▶ **Requirements**
Please copy out every line in the rows below that contains the string "search".
--- Start ---
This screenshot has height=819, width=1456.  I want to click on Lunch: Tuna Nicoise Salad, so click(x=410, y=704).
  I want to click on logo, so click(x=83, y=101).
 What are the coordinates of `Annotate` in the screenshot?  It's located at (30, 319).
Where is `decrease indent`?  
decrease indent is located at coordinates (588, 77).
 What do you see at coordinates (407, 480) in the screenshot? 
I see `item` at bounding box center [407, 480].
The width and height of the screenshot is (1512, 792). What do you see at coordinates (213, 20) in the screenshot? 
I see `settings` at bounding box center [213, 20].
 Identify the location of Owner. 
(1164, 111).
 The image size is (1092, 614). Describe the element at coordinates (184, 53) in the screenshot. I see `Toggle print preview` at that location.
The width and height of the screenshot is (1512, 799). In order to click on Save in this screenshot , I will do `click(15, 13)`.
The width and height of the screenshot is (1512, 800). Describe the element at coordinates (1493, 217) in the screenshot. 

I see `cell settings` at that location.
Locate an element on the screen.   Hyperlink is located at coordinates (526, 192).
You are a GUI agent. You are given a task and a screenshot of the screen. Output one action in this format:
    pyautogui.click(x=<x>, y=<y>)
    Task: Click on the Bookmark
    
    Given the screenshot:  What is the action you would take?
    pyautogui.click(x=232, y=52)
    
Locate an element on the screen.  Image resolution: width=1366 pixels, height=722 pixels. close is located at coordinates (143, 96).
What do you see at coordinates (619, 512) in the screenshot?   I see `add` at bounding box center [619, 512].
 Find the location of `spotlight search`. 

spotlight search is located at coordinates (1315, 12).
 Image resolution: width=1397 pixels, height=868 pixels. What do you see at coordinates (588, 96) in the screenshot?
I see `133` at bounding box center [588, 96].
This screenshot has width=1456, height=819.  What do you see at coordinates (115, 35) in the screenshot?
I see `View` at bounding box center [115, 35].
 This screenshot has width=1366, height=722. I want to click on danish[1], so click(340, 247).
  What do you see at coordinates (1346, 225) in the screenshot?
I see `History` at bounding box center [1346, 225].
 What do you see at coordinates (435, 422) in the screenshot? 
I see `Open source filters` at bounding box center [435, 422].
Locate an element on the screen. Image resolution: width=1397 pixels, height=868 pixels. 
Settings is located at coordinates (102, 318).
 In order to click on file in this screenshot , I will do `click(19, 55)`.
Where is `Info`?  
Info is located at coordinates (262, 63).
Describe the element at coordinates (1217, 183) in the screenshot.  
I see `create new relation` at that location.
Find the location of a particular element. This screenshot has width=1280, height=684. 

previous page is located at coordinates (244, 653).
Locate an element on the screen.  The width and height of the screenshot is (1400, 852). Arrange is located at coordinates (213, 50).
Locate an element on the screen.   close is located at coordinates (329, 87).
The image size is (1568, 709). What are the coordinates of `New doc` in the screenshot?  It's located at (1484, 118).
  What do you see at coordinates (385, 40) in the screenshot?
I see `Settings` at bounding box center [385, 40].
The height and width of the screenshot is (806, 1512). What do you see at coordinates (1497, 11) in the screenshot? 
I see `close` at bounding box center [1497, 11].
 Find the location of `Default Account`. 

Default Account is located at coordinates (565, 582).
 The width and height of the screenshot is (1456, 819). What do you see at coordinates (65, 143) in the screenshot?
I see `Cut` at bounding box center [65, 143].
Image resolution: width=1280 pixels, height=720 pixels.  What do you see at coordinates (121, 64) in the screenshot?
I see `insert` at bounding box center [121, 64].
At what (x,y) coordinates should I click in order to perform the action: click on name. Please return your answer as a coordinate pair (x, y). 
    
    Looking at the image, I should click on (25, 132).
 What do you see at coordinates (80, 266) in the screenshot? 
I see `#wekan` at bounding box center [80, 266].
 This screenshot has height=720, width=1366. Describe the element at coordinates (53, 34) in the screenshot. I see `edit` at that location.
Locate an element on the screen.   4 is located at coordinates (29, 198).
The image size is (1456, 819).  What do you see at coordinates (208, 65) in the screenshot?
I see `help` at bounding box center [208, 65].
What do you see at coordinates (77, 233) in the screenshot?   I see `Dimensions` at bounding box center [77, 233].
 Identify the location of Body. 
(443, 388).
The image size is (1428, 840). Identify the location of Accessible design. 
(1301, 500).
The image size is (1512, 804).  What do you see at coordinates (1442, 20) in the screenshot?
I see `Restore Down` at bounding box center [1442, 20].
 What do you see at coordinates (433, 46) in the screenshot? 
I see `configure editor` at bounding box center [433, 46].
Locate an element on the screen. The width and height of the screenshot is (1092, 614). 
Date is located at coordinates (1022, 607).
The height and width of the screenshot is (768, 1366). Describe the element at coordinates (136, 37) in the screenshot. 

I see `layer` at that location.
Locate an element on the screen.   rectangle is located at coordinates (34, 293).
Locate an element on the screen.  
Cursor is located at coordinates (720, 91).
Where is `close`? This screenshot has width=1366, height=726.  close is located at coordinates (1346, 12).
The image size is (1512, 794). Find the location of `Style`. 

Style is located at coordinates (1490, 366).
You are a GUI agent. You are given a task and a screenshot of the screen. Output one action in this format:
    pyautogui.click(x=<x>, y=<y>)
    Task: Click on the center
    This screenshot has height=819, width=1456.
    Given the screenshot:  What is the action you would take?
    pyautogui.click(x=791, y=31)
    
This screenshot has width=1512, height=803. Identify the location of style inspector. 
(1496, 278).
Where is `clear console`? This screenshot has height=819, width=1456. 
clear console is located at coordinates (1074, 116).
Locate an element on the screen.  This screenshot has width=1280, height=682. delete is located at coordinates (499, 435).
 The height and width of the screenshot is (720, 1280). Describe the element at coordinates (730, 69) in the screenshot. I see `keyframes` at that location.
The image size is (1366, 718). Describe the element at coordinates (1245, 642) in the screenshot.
--- End ---
▶ **Task response**
 Find the location of `spotlight search`. 
spotlight search is located at coordinates (1315, 12).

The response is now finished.